LAURA E O GUEPARDO



Para Laura nada muda, enquanto não se estabelece, por uma das partes, claramente, que sim. Não mudam as coisas inerentes às 24 horas de um dia pelo levantar do sol no horizonte. Tivesse a luz do sol língua e não olhos ela diria que as pessoas permanecem aonde escolhem, entre o claro e o escuro do dia inteiro. A sombra não aparta o dia, como não transforma as pessoas em nada pior ou melhor apenas pelo deitar da claridade no chão, quando esse dia anoitece. Luzes e sombras vivem dentro de cada um, um firmamento imutável. A consciência de Laura não espera, não almeja, por impossível que seja (é muito racional), apenas por dias cheios de luz, nem se forem cheios de escuridão. Vive de absorver tudo, todas as nuances do dia, sem economia.

A sombra e a luz de um dia são as metáforas do momento que vive Laura. Permitir-se todo um sentir, esse viajar entre o inusitado e o que já sabe bem, correr o risco ao mesmo tempo em que se depara com a grande tranquilidade da sua consciência que vem do autoconhecimento, deu-lhe o destemor de mergulhar ao conhecer o Rui.

Para despertar os interesses de Laura, apenas um homem que realmente saiba viver e que não escolhe alguém com quem jamais poderia fazer isso, preservando-se em sua individualidade, seus gostos, suas vontades. Um homem que escolhe uma mulher sem deixar-se levar apenas por um murmúrio genético, e sabe, racionalmente, que “relacionamento” não é, não precisa nem deve ser sinônimo de impedimentos dessa vida que gosta de bem viver. Esse é o único tipo de homem capaz de deixá-la à vontade para que ela o procure a fim de dizer o que sente vontade. Ele sabe segurar uma mulher segura de si, principalmente agora quando ela está totalmente insegura de si. Este é o momento de Laura, e este é o Rui.

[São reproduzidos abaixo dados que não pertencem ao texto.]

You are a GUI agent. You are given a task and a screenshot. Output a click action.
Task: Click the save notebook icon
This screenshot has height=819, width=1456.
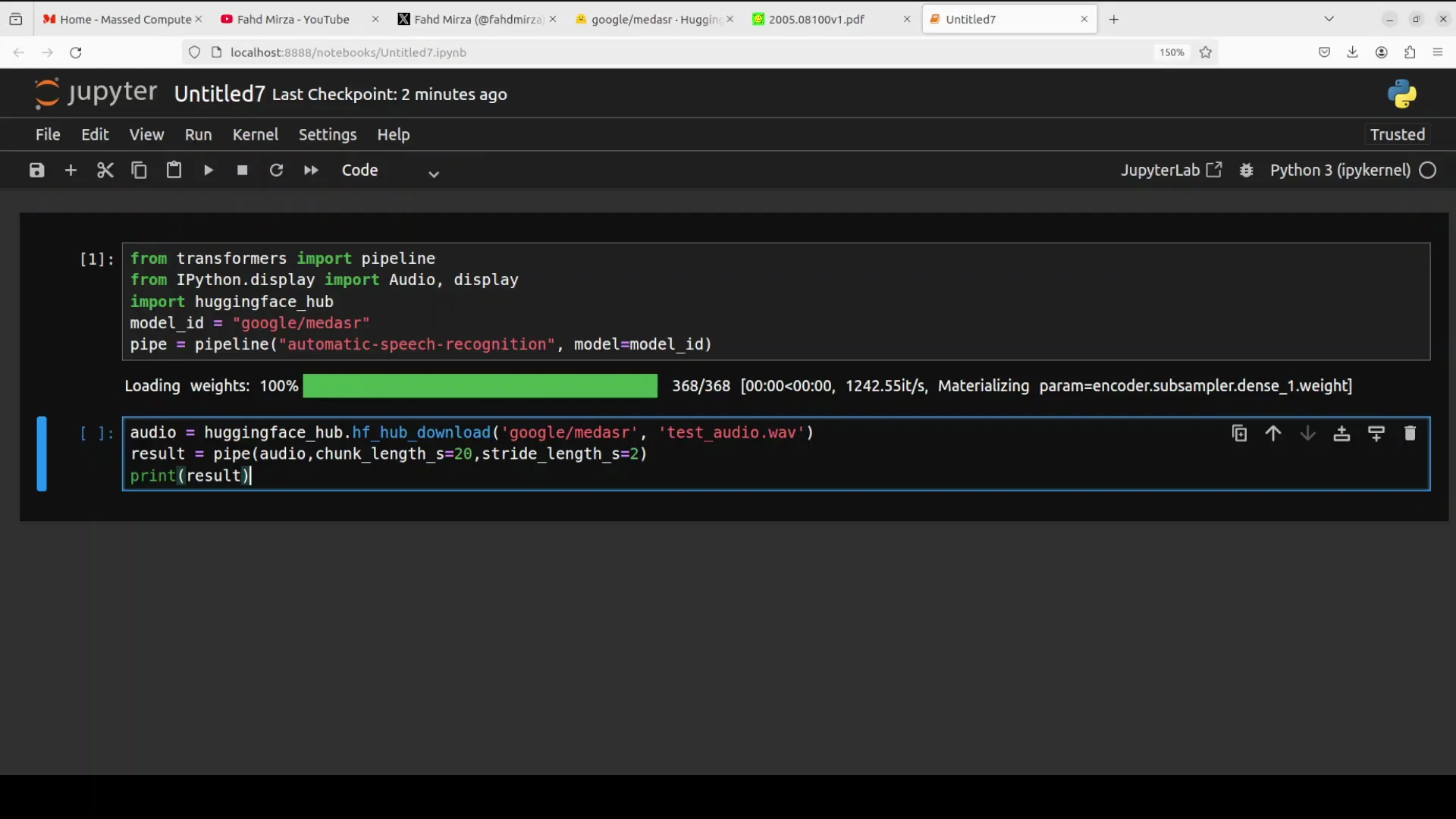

Conhecer Rui tendo-lhe aberto as janelas sem temor algum de entregar-lhe, caso ele queira, todas as chaves, é para Laura como ouvir a mesma música sem parar, com a tecla “repeat”, aquela música intoxicante que se gosta muito e não enjoa. Estar com Rui dá a Laura a mesma sensação que uma boa ducha de chuva no calor sufocante. Cada dia, cada olhar, cada toque, cada intenção acidental que resulta num roçar de mãos, braços – e corpos, nas manhãs divididas - têm em si algo de tão erótico e ao mesmo tempo tão tocante, simples, descomplicado, sem exageros do antes nem perguntas do depois. Porque estar com Rui realmente significa algo, não é nada vulgar. Não traz a culpa nem leva a vergonha.

Há quem diga, e Rui lhe disse isso uma vez – na última conversa em que comentou porque nem sempre a responde, não lida com as palavras da mesma forma que Laura, o que o faz adorar tudo o que ela lhe diz - que ela é “romântica”. Não é. É afetuosa, carinhosa, intensa e não tem pudores de dizer o que sente desde que não seja obrigada a fazê-lo. Gosta que Rui saiba exatamente o que pensa, como e quando pensa o quê. Não tem mistérios, nem segredos, nem jogos de palavras ou outro de qualquer natureza. Rejeita o rótulo de romantismo, pois viver o que “para ser uma história, precisa dois”, é para Laura um sonho que nunca chegara a ter. Não é mulher de viver fora do seu conceito de mundo real. Nenhuma parte dela teme tampouco quer tudo isso assim, simplesmente porque Laura nunca tem pesadelos por medo de extraterrestres nem sonhos fantásticos sobre ser dona de um avião, por exemplo. Pragmática, sabe que essas coisas dos sonhos ou não existem (como ETs) ou são tão reais (como aviões) que não há necessidade nem de perder tempo temendo a primeira nem de desejar possuir a segunda.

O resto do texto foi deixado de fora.